======== RECORD EXCERPTS ========

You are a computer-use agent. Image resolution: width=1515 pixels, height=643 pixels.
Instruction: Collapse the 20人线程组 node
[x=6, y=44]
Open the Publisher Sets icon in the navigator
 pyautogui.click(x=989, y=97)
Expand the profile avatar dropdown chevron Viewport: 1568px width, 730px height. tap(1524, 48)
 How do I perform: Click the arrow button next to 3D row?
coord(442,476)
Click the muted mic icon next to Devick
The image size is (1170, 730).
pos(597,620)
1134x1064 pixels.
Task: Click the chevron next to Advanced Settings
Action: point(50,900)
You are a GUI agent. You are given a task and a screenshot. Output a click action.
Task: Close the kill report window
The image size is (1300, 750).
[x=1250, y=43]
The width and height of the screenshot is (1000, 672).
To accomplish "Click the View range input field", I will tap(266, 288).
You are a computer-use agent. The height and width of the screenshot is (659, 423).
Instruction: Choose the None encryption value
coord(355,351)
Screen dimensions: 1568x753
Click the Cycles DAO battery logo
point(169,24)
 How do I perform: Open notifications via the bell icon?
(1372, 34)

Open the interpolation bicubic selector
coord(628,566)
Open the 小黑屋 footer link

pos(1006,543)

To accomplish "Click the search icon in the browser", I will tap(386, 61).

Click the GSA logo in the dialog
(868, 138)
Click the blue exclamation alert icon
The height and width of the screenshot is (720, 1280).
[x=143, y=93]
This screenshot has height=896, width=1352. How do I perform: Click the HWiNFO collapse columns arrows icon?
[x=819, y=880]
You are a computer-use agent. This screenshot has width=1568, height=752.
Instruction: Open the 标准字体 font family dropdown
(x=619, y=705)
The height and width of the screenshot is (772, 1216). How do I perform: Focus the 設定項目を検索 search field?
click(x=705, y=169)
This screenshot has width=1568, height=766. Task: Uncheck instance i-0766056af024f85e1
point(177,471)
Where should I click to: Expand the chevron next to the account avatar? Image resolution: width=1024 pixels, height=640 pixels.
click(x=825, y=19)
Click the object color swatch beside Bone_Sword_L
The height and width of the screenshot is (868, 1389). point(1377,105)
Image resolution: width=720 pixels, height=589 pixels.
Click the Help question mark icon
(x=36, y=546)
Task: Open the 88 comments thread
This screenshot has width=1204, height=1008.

========

* AIM OF THE EXERCISE:
Please convert the lines of the listing above, from the line with "Click the GSA logo in the dialog" to the line with "point(177,471)", into a JSON list of strings with one string per line, leaving out blank lines.

* ANSWER TO THIS PROBLEM:
[
  "Click the GSA logo in the dialog",
  "(868, 138)",
  "Click the blue exclamation alert icon",
  "The height and width of the screenshot is (720, 1280).",
  "[x=143, y=93]",
  "This screenshot has height=896, width=1352. How do I perform: Click the HWiNFO collapse columns arrows icon?",
  "[x=819, y=880]",
  "You are a computer-use agent. This screenshot has width=1568, height=752.",
  "Instruction: Open the 标准字体 font family dropdown",
  "(x=619, y=705)",
  "The height and width of the screenshot is (772, 1216). How do I perform: Focus the 設定項目を検索 search field?",
  "click(x=705, y=169)",
  "This screenshot has width=1568, height=766. Task: Uncheck instance i-0766056af024f85e1",
  "point(177,471)"
]